POSIWID

The Purpose of Something Is What It Does

(Why business doesn’t work the way we think it does)

When we design a new system—whether it’s a piece of software, a customer process, or a new way of working—we start with a clear idea of what it’s supposed to do.

But that’s not its purpose.

In systems theory, the purpose of a system is what it actually does—not what the designer intended, not what the users hoped, and definitely not what the PowerPoint said.

If a system constantly fails to do what it was meant to do, then that’s not its purpose. Its real purpose is failure.

This might sound abstract, but it’s not. This explains why businesses struggle to deliver change, why strategies collapse in execution, and why control is always just a little out of reach.

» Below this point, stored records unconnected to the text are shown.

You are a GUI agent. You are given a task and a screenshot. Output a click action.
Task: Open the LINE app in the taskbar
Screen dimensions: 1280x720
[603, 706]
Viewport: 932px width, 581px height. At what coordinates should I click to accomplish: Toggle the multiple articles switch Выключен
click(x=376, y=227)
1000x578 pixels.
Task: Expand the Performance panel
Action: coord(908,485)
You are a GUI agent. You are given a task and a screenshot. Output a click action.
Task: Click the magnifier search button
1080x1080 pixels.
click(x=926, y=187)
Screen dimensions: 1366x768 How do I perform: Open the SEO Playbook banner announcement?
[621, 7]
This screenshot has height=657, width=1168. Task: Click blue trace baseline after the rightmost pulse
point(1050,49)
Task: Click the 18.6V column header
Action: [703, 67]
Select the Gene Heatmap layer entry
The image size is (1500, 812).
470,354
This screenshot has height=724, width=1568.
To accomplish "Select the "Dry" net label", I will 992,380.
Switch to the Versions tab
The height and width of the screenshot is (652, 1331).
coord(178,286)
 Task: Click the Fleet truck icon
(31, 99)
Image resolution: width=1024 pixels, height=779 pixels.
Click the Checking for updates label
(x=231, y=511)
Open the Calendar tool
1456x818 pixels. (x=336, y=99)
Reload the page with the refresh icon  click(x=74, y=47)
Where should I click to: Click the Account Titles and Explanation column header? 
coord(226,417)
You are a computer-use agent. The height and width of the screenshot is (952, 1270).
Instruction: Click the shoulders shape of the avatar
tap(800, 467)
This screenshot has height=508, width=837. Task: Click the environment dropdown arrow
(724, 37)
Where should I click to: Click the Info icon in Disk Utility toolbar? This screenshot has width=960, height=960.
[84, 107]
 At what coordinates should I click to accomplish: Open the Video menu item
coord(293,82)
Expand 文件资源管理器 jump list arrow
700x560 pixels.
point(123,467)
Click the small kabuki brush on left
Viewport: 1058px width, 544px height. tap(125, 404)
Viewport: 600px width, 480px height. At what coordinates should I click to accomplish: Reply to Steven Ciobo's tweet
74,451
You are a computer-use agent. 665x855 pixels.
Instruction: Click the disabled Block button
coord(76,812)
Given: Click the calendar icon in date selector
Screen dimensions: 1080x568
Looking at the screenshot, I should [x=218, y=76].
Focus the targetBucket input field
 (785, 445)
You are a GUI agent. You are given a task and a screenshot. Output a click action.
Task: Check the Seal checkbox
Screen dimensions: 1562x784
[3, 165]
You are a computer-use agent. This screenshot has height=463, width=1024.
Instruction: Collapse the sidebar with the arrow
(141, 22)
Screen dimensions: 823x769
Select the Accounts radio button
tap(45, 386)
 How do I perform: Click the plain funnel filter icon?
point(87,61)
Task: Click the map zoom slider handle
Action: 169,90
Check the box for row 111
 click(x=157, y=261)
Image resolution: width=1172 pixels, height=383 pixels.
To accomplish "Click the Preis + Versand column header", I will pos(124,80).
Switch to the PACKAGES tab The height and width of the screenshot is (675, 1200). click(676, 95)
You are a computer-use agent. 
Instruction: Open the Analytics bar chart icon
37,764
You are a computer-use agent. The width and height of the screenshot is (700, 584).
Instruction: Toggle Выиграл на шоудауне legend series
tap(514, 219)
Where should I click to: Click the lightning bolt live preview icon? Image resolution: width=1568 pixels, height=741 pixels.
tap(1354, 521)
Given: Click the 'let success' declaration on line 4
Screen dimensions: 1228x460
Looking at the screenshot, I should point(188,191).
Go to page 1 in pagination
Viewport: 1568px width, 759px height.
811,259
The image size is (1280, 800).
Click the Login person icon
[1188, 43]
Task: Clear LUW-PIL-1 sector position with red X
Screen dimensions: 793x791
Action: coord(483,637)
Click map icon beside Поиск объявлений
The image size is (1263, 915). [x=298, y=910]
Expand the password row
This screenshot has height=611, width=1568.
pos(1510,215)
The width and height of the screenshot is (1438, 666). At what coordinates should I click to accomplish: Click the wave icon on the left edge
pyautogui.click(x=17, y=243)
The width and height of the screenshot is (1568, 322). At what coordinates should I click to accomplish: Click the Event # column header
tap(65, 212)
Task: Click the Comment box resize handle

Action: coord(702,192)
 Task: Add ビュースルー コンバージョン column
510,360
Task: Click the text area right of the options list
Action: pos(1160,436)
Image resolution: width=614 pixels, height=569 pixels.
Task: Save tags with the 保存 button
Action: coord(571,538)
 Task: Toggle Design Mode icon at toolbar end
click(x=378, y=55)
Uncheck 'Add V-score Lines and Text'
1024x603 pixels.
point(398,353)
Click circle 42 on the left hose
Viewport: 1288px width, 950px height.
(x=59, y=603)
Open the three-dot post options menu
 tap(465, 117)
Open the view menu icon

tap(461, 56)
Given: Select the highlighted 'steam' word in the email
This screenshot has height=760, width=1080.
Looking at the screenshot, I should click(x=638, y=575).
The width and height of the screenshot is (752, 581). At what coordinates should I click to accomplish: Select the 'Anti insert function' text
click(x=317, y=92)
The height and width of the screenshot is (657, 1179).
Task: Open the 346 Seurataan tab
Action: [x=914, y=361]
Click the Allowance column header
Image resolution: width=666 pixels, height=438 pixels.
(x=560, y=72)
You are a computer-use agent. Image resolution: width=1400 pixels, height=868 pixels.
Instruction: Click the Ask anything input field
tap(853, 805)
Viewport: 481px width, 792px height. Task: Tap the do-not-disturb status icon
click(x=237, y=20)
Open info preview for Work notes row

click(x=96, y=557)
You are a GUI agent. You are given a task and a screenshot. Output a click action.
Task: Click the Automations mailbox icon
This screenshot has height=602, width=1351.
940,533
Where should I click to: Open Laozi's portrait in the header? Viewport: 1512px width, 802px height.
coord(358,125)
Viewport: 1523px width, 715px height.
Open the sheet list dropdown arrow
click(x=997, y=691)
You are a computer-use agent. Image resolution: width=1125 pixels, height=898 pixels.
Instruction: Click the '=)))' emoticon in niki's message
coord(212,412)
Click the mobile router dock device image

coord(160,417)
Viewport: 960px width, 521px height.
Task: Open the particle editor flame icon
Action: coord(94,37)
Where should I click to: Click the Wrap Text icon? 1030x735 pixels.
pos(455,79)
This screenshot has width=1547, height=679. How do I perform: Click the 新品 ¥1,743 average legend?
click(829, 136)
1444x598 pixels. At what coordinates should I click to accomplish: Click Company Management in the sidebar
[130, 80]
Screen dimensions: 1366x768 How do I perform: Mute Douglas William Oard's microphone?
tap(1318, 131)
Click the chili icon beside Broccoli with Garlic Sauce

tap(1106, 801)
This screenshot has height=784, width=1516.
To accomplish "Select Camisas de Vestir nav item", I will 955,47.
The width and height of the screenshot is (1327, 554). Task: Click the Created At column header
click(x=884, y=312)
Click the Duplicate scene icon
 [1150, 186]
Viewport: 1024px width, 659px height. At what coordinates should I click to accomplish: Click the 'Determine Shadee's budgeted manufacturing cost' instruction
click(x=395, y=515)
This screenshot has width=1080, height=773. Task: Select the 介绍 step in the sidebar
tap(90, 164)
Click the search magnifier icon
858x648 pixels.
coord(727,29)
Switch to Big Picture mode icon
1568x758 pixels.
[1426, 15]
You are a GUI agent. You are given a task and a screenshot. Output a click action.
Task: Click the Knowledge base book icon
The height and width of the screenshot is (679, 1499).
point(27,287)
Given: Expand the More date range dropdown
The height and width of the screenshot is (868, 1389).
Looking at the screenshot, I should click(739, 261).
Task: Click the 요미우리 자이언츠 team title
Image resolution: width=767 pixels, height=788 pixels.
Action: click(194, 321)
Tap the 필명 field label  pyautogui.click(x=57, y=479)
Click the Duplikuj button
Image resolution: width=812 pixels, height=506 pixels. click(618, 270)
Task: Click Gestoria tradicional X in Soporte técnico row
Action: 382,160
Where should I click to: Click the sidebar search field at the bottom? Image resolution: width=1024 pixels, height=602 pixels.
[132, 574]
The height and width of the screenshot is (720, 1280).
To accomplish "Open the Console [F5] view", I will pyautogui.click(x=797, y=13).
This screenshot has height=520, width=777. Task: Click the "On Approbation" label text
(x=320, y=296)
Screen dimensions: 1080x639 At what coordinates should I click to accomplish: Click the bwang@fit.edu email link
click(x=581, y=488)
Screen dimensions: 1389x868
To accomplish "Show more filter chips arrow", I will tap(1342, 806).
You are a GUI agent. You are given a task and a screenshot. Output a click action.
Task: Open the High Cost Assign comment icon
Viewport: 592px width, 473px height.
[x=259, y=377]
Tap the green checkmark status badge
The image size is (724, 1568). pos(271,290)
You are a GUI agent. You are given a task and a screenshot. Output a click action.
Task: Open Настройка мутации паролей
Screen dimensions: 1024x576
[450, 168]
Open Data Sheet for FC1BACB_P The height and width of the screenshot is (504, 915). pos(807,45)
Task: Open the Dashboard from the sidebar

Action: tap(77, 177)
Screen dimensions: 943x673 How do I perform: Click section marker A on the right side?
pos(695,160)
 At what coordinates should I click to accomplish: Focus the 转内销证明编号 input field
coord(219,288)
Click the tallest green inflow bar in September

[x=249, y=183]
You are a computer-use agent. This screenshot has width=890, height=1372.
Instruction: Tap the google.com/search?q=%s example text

How Business Change Actually Works

Here’s what goes into any significant business change:

  • Problem definition
  • Requirements analysis
  • Architecture, design, development
  • Testing, deployment, operation
  • And everything in between, across time and different organizations

Now add:

  • People leaving and joining
  • Shifting goals
  • New regulations
  • Technology updates
  • Supplier problems
  • Miscommunications

This is not a machine. This is a living, changing, interacting system.

And in such a system, no manager, however brilliant, can see or control everything that matters.


Why Control Fails (and Feedback Saves Us)

Managers are taught to believe they can direct change. We give them dashboards, Gantt charts, and performance tools. But the truth is: the control system never has enough reach or awareness to match the complexity of the system it’s trying to manage.

In systems theory, this is called requisite variety—you can’t control a system unless your ability to act is as varied as the system itself. That’s almost never the case in business.

What saves us—what actually keeps systems going—is informal feedback:

  • A frontline worker who spots an issue and fixes it before anyone notices
  • A customer workaround that reveals the real use of a product
  • A middle manager who patches the gap between two misaligned departments
  • A team that quietly ignores the unworkable bit of the official process and gets the job done anyway

These things don’t show up in formal reports. But they’re what hold everything together.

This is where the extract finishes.